- **PROMPT**
Up to and including the line that contains "Opinión (649, 323)", return every line from the start of the data, unchanged.
##### EXERCISE INPUTS
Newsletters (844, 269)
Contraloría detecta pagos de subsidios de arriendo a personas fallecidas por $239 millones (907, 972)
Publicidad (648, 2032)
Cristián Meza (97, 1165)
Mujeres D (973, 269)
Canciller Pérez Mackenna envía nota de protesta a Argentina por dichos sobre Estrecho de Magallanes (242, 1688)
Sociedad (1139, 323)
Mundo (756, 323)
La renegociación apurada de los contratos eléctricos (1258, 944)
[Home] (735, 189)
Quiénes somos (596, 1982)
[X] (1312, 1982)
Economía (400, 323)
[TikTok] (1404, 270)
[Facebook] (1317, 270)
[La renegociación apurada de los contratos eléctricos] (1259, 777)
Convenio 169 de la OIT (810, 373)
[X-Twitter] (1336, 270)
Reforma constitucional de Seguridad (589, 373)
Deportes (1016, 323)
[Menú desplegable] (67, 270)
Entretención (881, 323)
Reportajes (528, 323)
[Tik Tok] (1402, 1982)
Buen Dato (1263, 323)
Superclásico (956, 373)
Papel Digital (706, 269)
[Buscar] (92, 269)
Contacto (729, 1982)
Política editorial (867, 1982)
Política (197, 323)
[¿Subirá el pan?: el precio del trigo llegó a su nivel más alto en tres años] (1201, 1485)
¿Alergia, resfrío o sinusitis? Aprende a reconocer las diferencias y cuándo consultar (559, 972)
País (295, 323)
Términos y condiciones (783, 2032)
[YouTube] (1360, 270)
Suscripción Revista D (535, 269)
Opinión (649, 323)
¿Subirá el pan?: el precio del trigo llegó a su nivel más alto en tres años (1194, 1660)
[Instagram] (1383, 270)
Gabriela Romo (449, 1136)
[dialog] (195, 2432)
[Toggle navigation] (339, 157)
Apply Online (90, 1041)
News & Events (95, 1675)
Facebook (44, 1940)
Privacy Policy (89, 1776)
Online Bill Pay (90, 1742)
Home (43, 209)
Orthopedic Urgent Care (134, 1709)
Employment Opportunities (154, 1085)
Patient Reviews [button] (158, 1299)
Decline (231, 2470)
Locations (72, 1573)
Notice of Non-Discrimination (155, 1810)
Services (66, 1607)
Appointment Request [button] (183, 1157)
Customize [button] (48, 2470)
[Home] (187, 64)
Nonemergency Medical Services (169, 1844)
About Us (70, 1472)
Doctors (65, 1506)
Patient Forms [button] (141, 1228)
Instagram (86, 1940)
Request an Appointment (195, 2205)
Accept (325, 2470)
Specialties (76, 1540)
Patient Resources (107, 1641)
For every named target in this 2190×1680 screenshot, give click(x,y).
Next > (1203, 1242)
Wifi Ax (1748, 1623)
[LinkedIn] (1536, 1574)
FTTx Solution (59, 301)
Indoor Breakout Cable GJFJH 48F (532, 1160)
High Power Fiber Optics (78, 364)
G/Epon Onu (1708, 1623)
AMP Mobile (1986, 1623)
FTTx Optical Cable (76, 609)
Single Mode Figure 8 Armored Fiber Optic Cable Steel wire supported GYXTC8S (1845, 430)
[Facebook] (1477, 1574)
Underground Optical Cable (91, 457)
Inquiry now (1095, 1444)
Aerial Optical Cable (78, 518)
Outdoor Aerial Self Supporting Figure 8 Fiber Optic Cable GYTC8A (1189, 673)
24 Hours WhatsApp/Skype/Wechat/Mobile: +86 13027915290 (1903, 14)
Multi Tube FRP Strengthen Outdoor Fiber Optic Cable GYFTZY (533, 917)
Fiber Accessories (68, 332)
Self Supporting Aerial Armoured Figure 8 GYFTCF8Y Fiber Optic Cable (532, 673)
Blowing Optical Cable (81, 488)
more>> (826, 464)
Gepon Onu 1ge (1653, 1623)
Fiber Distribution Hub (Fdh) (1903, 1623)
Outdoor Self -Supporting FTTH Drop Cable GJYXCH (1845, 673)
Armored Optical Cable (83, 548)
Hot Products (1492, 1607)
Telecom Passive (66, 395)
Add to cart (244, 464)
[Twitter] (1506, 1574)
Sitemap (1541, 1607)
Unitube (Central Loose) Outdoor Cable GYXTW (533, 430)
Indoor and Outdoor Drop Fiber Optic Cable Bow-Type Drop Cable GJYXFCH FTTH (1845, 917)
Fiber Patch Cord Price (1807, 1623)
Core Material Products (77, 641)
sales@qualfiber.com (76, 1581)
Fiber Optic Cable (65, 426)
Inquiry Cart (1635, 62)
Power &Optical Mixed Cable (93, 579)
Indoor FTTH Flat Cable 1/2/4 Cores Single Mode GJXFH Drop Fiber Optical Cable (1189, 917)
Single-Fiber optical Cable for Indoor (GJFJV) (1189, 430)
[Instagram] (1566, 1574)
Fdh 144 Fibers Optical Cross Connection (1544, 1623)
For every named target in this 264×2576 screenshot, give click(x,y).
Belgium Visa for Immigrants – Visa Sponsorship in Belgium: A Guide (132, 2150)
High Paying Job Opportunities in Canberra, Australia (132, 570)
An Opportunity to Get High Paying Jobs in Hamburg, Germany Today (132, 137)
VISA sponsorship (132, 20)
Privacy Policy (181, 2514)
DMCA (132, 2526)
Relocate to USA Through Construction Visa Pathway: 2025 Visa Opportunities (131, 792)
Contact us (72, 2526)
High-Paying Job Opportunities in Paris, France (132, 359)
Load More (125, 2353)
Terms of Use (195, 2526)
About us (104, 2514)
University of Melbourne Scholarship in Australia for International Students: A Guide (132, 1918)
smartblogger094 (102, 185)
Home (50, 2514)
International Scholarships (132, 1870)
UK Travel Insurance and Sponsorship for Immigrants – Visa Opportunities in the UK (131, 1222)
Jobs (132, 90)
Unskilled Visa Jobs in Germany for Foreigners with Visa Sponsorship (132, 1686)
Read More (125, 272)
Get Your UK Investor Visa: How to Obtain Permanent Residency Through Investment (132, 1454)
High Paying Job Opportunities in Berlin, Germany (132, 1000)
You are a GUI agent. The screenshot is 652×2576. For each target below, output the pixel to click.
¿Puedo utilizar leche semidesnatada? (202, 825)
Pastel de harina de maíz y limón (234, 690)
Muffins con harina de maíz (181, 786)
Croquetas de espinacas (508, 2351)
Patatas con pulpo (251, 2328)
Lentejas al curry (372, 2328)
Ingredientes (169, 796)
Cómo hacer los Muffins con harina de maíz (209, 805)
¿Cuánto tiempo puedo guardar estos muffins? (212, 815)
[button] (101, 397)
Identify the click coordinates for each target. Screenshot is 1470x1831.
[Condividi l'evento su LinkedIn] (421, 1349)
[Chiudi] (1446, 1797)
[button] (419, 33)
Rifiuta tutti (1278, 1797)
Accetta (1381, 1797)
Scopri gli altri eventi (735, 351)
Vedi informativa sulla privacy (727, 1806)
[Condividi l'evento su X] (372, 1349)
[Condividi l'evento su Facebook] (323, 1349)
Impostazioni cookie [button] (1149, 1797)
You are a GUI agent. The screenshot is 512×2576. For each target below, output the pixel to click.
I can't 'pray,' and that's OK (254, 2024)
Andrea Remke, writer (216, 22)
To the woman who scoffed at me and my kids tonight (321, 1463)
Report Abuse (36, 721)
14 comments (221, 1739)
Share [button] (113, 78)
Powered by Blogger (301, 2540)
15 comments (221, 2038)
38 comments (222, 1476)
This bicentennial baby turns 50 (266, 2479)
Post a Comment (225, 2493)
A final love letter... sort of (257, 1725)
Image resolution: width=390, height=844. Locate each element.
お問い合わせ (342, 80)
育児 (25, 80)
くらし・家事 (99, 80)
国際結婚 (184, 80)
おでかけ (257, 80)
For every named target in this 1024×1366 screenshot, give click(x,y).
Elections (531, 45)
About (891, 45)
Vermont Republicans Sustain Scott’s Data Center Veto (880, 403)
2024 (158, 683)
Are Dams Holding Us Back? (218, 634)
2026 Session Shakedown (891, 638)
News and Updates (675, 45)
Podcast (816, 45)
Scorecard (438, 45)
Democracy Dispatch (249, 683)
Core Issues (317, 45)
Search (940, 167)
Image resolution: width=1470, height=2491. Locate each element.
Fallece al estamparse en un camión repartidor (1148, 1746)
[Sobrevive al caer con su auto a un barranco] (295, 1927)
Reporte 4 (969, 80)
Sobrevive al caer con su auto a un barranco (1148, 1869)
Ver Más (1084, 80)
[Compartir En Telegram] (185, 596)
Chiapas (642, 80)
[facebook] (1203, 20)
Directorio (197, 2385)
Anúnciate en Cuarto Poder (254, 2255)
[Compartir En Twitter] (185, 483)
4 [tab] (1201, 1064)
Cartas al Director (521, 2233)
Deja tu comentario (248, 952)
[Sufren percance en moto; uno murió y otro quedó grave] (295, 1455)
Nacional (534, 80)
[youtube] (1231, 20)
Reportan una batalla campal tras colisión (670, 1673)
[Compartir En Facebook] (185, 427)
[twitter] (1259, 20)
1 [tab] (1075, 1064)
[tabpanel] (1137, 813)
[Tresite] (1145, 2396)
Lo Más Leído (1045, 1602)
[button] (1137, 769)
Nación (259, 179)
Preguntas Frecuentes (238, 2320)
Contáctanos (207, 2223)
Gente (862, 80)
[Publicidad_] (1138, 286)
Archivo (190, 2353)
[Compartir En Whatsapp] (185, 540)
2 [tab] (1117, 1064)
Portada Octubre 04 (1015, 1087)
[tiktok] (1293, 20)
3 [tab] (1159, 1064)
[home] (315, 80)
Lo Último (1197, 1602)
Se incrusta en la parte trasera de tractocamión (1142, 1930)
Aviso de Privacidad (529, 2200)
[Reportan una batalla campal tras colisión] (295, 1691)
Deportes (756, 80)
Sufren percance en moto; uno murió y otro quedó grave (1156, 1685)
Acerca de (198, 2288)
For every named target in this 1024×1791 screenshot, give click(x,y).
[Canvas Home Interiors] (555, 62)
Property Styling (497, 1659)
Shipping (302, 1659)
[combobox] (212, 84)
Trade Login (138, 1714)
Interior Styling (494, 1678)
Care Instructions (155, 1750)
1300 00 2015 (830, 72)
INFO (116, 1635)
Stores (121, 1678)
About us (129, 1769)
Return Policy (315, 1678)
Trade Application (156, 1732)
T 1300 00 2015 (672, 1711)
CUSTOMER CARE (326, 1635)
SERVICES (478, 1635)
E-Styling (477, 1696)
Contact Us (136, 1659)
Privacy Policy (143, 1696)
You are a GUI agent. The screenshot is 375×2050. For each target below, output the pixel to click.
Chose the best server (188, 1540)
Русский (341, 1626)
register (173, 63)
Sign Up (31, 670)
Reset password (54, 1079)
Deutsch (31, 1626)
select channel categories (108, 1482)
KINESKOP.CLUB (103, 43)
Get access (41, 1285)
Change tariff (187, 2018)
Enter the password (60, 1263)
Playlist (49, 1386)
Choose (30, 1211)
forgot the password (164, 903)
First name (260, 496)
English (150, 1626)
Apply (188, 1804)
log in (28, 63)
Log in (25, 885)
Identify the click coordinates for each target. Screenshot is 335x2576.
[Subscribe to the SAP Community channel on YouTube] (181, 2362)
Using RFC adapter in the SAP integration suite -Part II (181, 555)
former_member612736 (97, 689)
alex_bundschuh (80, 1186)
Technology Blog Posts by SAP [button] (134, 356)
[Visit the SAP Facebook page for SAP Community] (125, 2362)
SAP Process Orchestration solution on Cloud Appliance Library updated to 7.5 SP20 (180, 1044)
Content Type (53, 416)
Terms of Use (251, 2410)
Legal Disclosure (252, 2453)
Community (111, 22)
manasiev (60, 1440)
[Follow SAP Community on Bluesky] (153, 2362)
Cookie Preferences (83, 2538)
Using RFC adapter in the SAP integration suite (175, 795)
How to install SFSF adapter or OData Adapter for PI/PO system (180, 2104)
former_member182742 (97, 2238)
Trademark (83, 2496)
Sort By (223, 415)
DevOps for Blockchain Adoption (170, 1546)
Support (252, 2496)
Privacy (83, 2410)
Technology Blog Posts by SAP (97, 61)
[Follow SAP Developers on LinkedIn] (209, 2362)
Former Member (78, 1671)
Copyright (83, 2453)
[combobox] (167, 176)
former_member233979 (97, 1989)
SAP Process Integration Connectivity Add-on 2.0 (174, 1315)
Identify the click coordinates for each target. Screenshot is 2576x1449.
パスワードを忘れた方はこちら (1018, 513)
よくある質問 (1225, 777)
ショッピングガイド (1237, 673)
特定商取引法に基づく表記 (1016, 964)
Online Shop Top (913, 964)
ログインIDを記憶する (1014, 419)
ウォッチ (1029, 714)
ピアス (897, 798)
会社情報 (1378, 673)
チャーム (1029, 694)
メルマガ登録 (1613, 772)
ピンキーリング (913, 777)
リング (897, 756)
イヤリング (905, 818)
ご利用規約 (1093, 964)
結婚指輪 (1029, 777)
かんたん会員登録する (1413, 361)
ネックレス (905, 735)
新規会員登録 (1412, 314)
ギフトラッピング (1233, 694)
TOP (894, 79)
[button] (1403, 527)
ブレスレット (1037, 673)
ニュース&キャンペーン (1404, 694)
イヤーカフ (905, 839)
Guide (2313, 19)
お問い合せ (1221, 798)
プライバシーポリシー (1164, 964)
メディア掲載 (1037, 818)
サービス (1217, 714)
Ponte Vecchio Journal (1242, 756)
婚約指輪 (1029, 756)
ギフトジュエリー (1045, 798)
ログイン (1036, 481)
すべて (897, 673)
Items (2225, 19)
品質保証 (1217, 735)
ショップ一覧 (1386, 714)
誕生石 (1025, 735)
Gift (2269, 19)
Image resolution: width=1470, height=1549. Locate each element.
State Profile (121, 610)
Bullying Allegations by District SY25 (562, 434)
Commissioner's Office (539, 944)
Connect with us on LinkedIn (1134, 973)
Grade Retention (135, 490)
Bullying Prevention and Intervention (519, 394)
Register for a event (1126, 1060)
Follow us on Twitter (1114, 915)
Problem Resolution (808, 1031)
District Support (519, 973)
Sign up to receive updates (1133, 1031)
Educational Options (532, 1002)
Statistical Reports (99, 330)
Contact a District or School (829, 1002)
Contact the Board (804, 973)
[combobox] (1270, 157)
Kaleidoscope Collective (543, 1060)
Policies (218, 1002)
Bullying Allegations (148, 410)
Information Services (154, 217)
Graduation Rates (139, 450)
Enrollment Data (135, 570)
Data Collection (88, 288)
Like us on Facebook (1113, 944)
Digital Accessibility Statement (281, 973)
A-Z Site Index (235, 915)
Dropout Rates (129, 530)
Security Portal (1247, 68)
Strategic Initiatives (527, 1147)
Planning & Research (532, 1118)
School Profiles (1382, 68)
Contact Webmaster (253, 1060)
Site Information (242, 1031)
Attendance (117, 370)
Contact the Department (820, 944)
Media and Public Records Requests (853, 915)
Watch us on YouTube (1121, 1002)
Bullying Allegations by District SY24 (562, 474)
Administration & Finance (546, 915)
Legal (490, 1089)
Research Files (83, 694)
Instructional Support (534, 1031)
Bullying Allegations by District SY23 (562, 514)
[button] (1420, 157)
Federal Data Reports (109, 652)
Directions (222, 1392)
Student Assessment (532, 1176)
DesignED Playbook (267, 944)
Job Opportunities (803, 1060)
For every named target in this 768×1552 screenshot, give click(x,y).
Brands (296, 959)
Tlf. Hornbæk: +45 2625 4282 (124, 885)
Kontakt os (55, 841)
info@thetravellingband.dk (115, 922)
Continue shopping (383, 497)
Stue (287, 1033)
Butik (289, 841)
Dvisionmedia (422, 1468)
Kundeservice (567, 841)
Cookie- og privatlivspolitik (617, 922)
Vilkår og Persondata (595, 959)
##########
- **SOLVED EXERCISE**
Newsletters (844, 269)
Contraloría detecta pagos de subsidios de arriendo a personas fallecidas por $239 millones (907, 972)
Publicidad (648, 2032)
Cristián Meza (97, 1165)
Mujeres D (973, 269)
Canciller Pérez Mackenna envía nota de protesta a Argentina por dichos sobre Estrecho de Magallanes (242, 1688)
Sociedad (1139, 323)
Mundo (756, 323)
La renegociación apurada de los contratos eléctricos (1258, 944)
[Home] (735, 189)
Quiénes somos (596, 1982)
[X] (1312, 1982)
Economía (400, 323)
[TikTok] (1404, 270)
[Facebook] (1317, 270)
[La renegociación apurada de los contratos eléctricos] (1259, 777)
Convenio 169 de la OIT (810, 373)
[X-Twitter] (1336, 270)
Reforma constitucional de Seguridad (589, 373)
Deportes (1016, 323)
[Menú desplegable] (67, 270)
Entretención (881, 323)
Reportajes (528, 323)
[Tik Tok] (1402, 1982)
Buen Dato (1263, 323)
Superclásico (956, 373)
Papel Digital (706, 269)
[Buscar] (92, 269)
Contacto (729, 1982)
Política editorial (867, 1982)
Política (197, 323)
[¿Subirá el pan?: el precio del trigo llegó a su nivel más alto en tres años] (1201, 1485)
¿Alergia, resfrío o sinusitis? Aprende a reconocer las diferencias y cuándo consultar (559, 972)
País (295, 323)
Términos y condiciones (783, 2032)
[YouTube] (1360, 270)
Suscripción Revista D (535, 269)
Opinión (649, 323)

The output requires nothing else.